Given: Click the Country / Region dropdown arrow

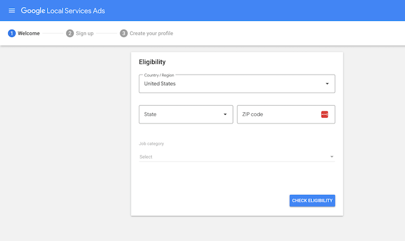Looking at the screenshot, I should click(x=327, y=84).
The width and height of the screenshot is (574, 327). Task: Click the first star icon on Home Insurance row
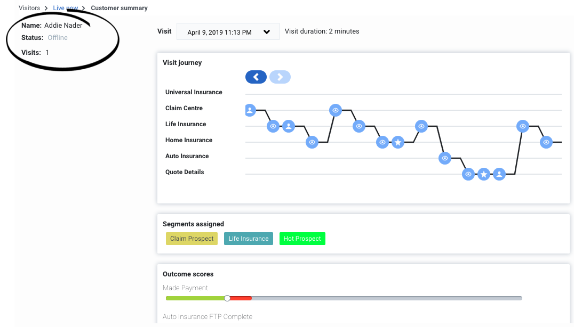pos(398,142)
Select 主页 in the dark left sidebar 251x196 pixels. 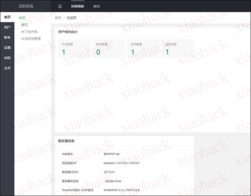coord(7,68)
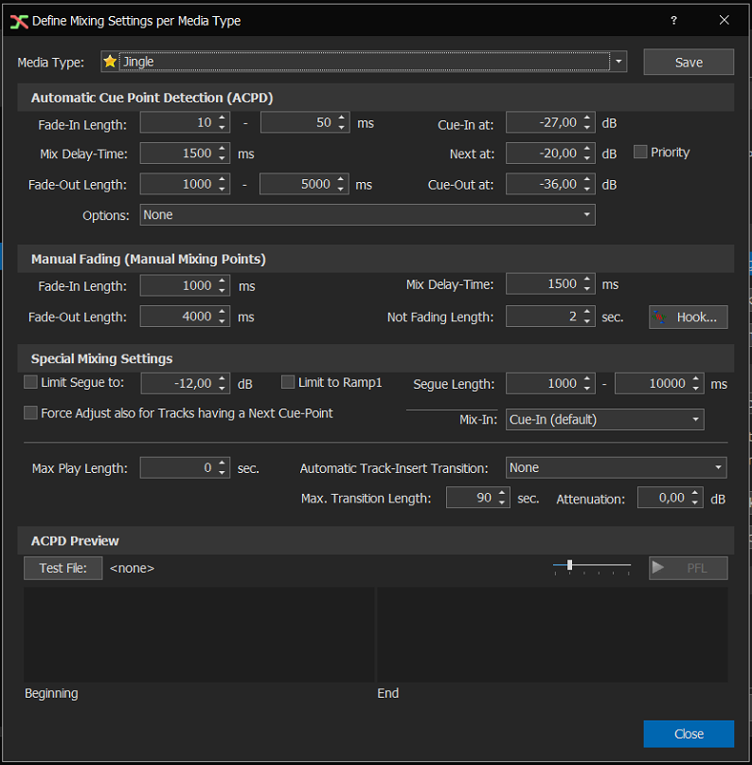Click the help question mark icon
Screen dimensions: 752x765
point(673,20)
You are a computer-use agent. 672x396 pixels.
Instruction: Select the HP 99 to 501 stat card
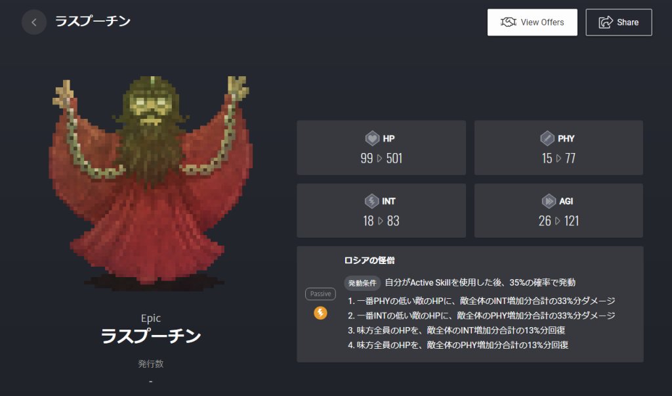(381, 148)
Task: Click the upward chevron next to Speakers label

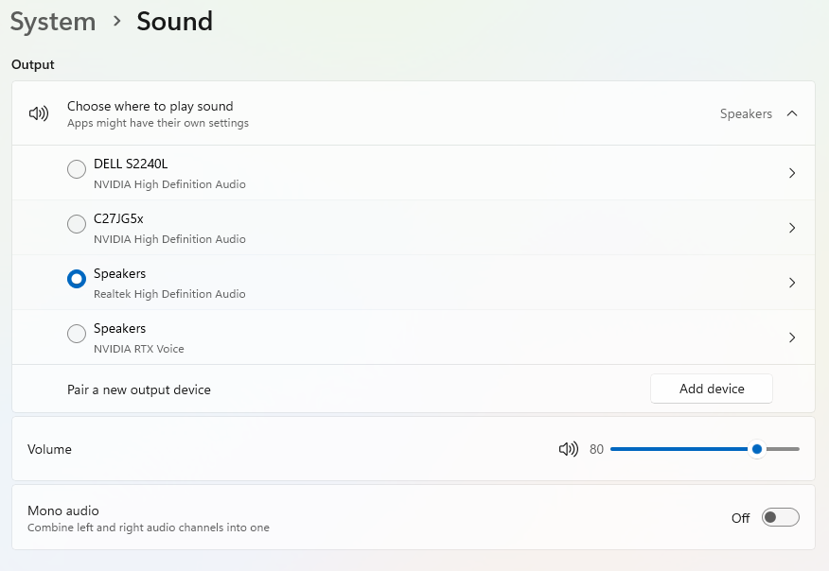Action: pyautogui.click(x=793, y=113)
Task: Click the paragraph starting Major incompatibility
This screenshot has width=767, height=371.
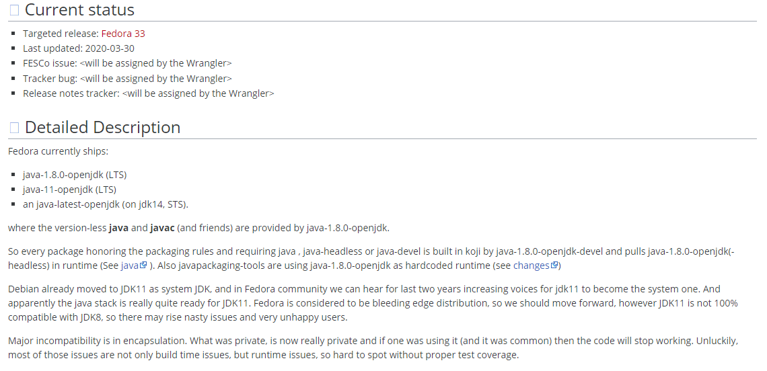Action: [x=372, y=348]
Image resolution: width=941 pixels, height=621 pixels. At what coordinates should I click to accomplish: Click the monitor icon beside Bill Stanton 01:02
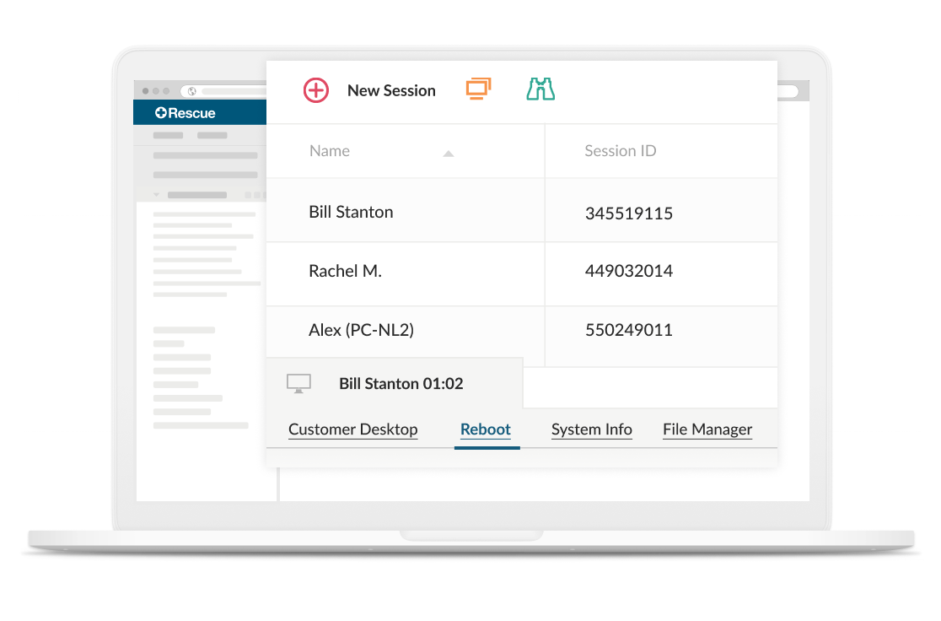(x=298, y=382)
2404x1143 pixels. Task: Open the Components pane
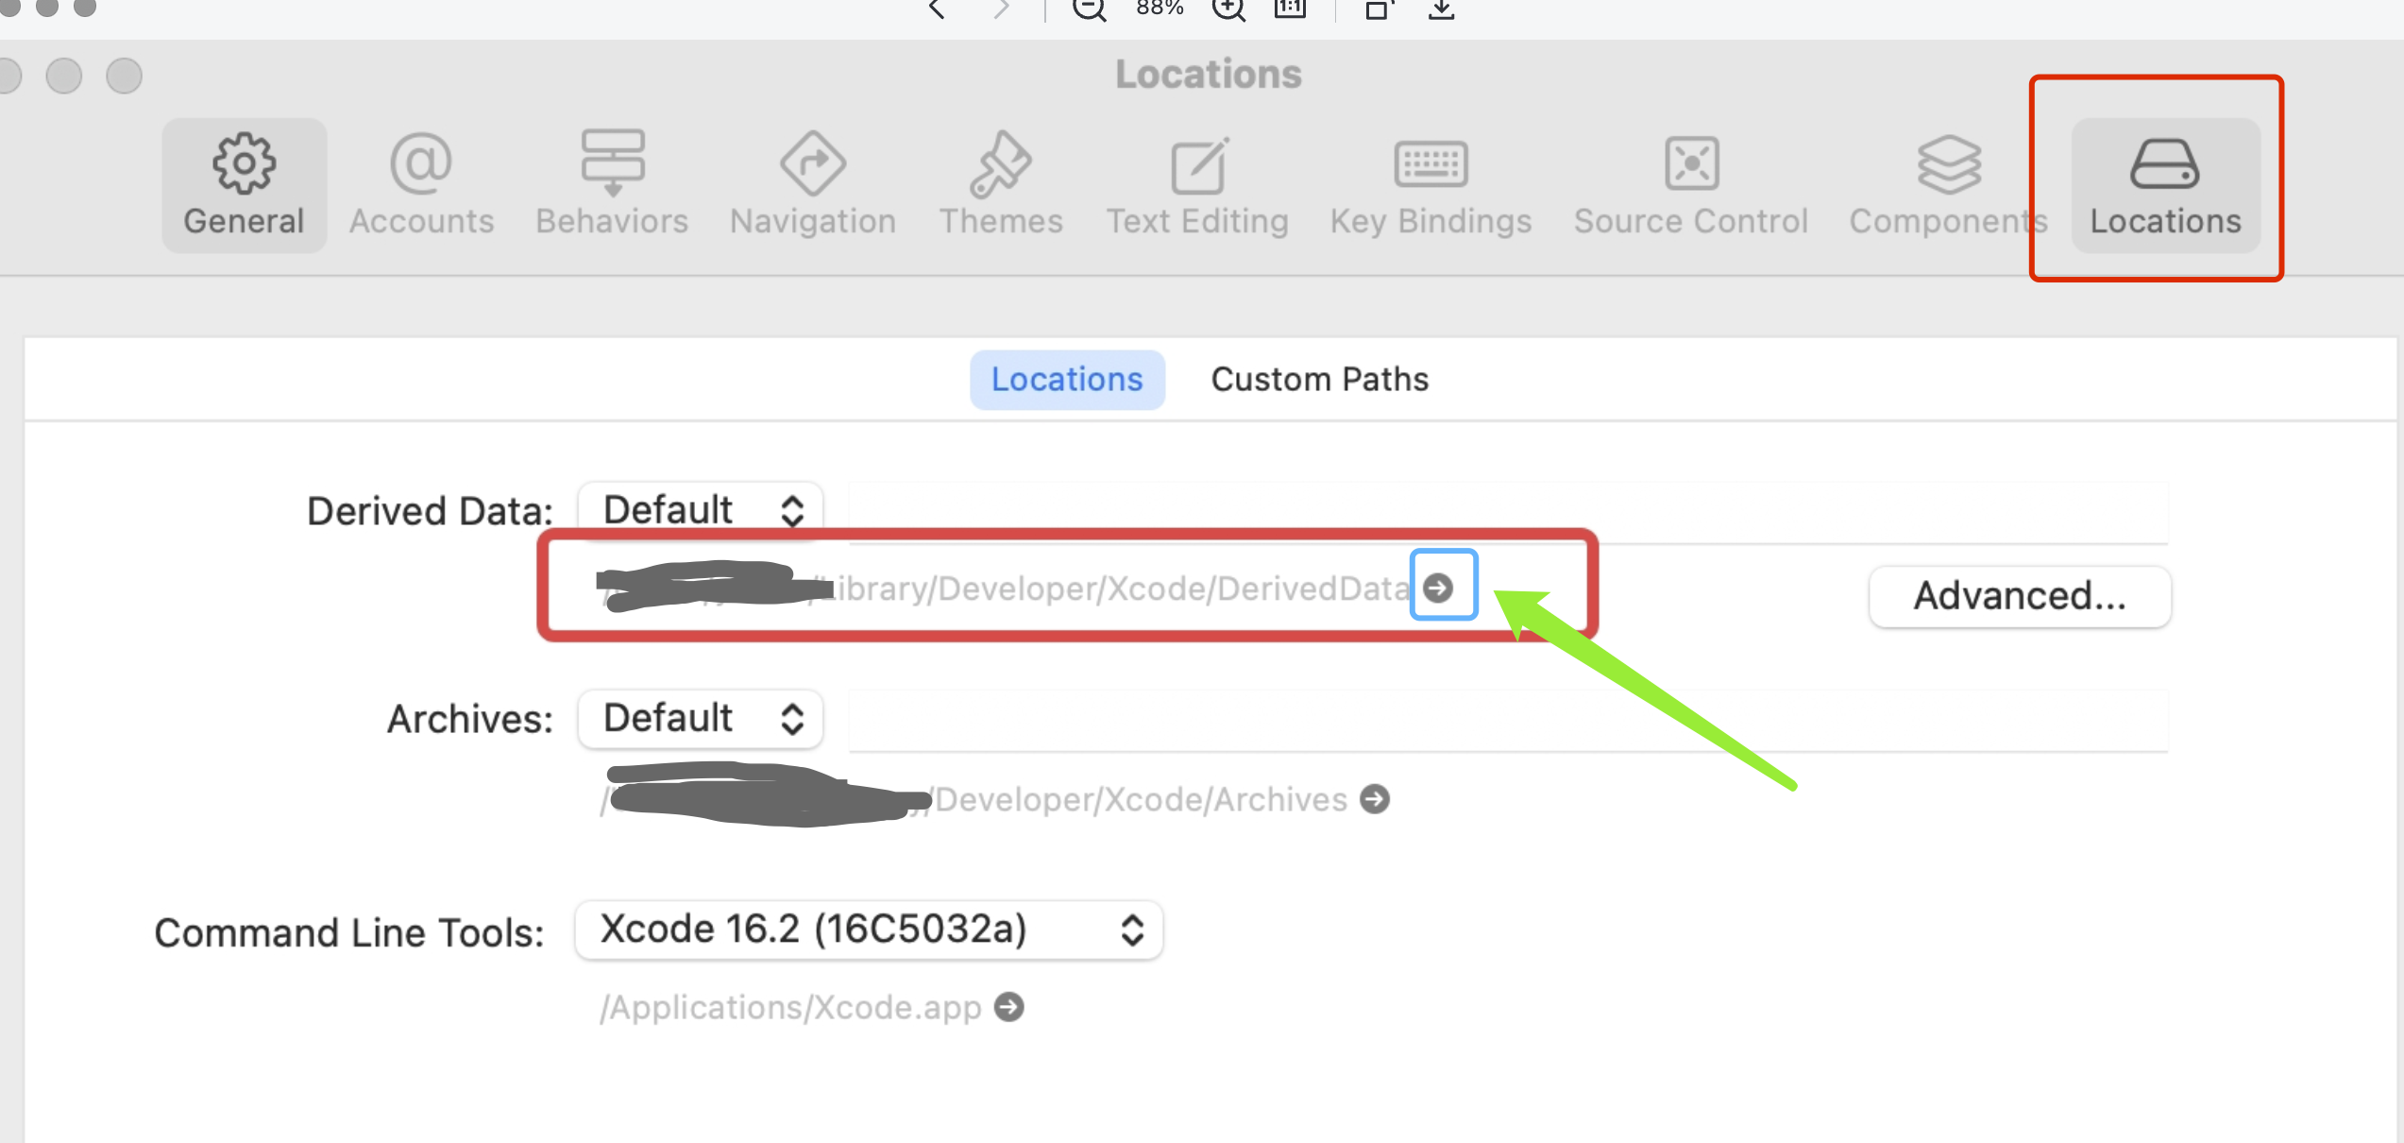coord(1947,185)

..........

> _What you are asked to do_
Beginning at the line with "Task: Click the paragraph", reproduce each line exactly through the last line of the records above, with pictures left out.

> _Solution to this task_
Task: Click the paragraph starting Major incompatibility
This screenshot has width=767, height=371.
Action: [x=372, y=348]
Image resolution: width=941 pixels, height=621 pixels. At what coordinates should I click to accomplish: Click the monitor icon beside Bill Stanton 01:02
(x=298, y=382)
2404x1143 pixels. Task: Open the Components pane
coord(1947,185)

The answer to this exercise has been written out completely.